▶ **Problem description**:
Every line of the entries below from the one containing "Successivo (955, 967)" to the one containing "展示会(15) (1440, 418)", both ends included, must be written out exactly. No other line belongs in the answer.

Pixel coordinate grounding data:
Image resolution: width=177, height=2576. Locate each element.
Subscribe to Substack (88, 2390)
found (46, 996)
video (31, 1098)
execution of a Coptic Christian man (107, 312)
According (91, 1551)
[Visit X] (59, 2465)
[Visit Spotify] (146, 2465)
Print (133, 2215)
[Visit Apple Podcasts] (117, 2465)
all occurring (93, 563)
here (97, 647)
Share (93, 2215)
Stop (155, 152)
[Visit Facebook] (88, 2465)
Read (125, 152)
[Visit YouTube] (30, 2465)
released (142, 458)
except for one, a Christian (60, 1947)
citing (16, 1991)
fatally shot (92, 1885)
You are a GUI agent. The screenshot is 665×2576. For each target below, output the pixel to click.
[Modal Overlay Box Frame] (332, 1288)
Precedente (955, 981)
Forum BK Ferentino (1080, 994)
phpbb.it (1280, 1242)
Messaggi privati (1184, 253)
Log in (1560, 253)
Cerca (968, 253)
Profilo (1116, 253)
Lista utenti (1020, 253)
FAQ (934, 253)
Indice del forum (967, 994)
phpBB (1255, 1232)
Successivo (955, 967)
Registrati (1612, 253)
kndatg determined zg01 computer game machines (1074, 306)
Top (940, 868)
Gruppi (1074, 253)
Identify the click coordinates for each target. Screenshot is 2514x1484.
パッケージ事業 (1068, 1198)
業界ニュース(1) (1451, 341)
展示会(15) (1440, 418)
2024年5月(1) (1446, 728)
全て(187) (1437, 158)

▶ **Exercise result**:
Successivo (955, 967)
Registrati (1612, 253)
kndatg determined zg01 computer game machines (1074, 306)
Top (940, 868)
Gruppi (1074, 253)
Identify the click coordinates for each target. Screenshot is 2514x1484.
パッケージ事業 (1068, 1198)
業界ニュース(1) (1451, 341)
展示会(15) (1440, 418)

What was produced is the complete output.